[Description of the task]:
Only the lines below, from the one with "You are a computer-use agent. Viewport: 191px" through the one with "Task: Enable the Show Output checkbox", are to be written out, exactly.

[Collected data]
▶

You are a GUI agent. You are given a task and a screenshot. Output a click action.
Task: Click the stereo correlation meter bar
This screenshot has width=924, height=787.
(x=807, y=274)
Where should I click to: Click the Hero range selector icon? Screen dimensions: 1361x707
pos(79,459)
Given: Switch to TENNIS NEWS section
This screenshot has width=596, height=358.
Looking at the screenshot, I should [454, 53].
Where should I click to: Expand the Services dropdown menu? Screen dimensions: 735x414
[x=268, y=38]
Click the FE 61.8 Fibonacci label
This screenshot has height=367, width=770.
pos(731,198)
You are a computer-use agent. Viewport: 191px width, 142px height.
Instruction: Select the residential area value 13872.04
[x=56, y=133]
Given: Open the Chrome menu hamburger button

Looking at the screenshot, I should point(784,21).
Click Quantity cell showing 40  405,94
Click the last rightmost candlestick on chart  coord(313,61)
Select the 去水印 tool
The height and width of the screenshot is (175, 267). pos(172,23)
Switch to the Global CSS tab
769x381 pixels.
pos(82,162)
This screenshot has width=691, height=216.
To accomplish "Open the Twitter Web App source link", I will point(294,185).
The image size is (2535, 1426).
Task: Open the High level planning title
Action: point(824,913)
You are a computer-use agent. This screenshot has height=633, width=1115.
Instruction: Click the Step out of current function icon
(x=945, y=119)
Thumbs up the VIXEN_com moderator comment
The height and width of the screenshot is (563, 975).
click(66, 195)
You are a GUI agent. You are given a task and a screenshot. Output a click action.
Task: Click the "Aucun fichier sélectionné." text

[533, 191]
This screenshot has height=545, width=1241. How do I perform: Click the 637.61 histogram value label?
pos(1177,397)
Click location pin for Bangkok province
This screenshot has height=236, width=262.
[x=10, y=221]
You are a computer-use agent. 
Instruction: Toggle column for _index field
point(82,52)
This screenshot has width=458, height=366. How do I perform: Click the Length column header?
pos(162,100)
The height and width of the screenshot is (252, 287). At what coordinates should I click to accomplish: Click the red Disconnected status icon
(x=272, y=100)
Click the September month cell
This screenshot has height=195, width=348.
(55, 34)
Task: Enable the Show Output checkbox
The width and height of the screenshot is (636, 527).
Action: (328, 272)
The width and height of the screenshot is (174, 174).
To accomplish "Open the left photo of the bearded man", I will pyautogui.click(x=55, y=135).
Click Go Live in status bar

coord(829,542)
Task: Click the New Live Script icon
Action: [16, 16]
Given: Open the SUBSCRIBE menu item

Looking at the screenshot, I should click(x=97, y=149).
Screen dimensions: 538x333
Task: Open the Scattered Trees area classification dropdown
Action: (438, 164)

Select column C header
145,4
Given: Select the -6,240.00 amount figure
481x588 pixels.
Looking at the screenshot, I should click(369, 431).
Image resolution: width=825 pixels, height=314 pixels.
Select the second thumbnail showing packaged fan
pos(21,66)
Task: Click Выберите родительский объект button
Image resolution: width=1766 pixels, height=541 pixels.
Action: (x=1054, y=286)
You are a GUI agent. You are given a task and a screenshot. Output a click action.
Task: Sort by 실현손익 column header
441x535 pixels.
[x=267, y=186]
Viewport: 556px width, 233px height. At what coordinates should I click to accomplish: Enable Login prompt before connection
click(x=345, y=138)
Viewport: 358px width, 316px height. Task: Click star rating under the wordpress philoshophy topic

◀

[Task solution]:
You are a computer-use agent. Viewport: 191px width, 142px height.
Instruction: Select the residential area value 13872.04
[x=56, y=133]
Given: Open the Chrome menu hamburger button

Looking at the screenshot, I should point(784,21).
Click Quantity cell showing 40  405,94
Click the last rightmost candlestick on chart  coord(313,61)
Select the 去水印 tool
The height and width of the screenshot is (175, 267). pos(172,23)
Switch to the Global CSS tab
769x381 pixels.
pos(82,162)
This screenshot has width=691, height=216.
To accomplish "Open the Twitter Web App source link", I will point(294,185).
The image size is (2535, 1426).
Task: Open the High level planning title
Action: point(824,913)
You are a computer-use agent. This screenshot has height=633, width=1115.
Instruction: Click the Step out of current function icon
(x=945, y=119)
Thumbs up the VIXEN_com moderator comment
The height and width of the screenshot is (563, 975).
click(66, 195)
You are a GUI agent. You are given a task and a screenshot. Output a click action.
Task: Click the "Aucun fichier sélectionné." text

[533, 191]
This screenshot has height=545, width=1241. How do I perform: Click the 637.61 histogram value label?
pos(1177,397)
Click location pin for Bangkok province
This screenshot has height=236, width=262.
[x=10, y=221]
You are a computer-use agent. 
Instruction: Toggle column for _index field
point(82,52)
This screenshot has width=458, height=366. How do I perform: Click the Length column header?
pos(162,100)
The height and width of the screenshot is (252, 287). At what coordinates should I click to accomplish: Click the red Disconnected status icon
(x=272, y=100)
Click the September month cell
This screenshot has height=195, width=348.
(55, 34)
Task: Enable the Show Output checkbox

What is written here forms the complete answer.